The porter bowed immediately. “We had been expecting you about seven, sir.” And straight away he added something else in English, which Sponer failed to understand.
“I was held up,” Sponer muttered.
Another man, in a suit, suddenly stood before him.
“Mr Mortimer?” he asked. “This way please!” And he noiselessly hurried towards a lift door. Sponer followed. They entered the lift. A bellboy was suddenly at his side to take the overcoat from his arm. The lift started, then stopped. They got out. They walked along carpeted, glittering marble corridors. A door was swung open, a chandelier lit up, mirrors of a salon gleamed all round, a bedroom with brocade bed covers was illuminated, snow-white walls, nickel and chrome fittings shone in a bathroom, and the soft-spoken manager — addressing him now in English, now in German, eager to explain and recommend — bowed again, taking a step backwards to allow a second small boy to hand Sponer his mail, comprising a few letters and two telegrams.
“Would Sir require anything else,” Sponer heard the manager ask.
Sponer shook his head. If there was anything else he wanted he’d ring, he muttered; and the manager, the man who brought the luggage, and the two boys bowed and disappeared.
He was left standing in the middle of the room, in Mortimer’s room, in Mortimer’s clothes, in Mortimer’s life. And in his hand he held Mortimer’s letters.

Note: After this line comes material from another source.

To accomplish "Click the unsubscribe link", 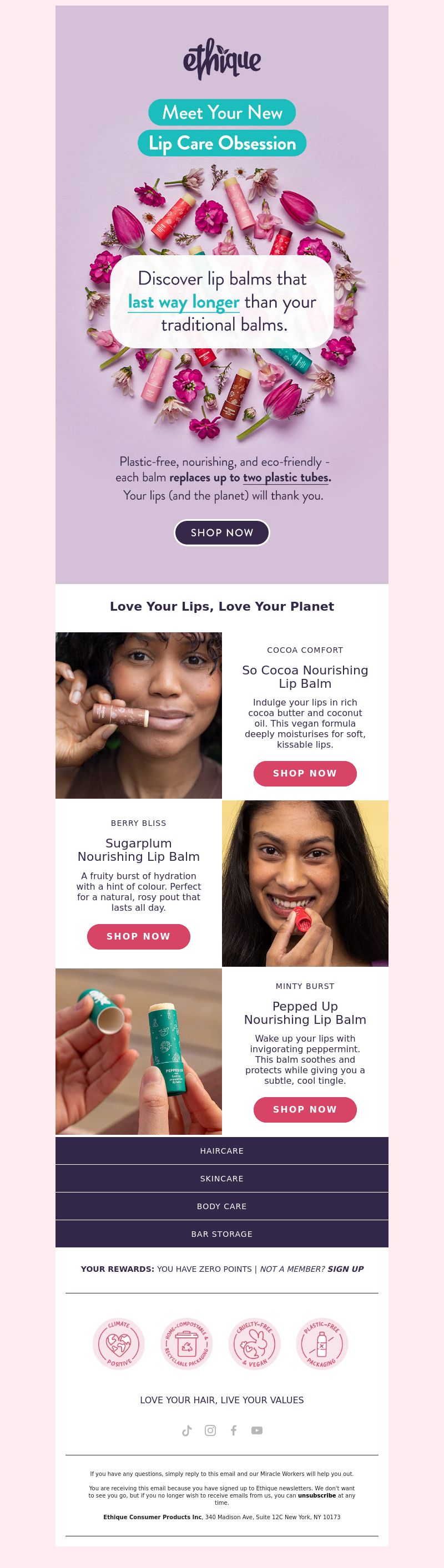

He planned to spend a night in the dead man’s life and be gone the next morning, no matter where, disappear, become himself again, Sponer, the taxi driver who had delivered Mortimer alive and well at the Bristol, and whom no one could accuse if he was later asked, “Where is he? Where’s Jack Mortimer?” Hadn’t he arrived at the Bristol with his luggage, spent a night, and left the following day? — Where to? — None of my business! How should I know? Go and ask someone else! He left my cab and went into the hotel; how should I know what he did after that?
For one night only he would live Mortimer’s life, and the next morning he’d return to his own. Because otherwise people might turn up who knew Mortimer, or who had business to discuss that only Mortimer could handle, or a question to put to him to which only Mortimer knew the answer.
But he, Sponer, wouldn’t be there any more. The dead man’s life into which he had stepped would be over in a few hours.
But that’s not how things turned out. It was no longer a question of hours. One doesn’t step into anyone’s life, not even a dead man’s, without having to live it to the end.
He, Sponer, was now Jack Mortimer, the living. And that’s how he would have to stay, right up to Mortimer’s death.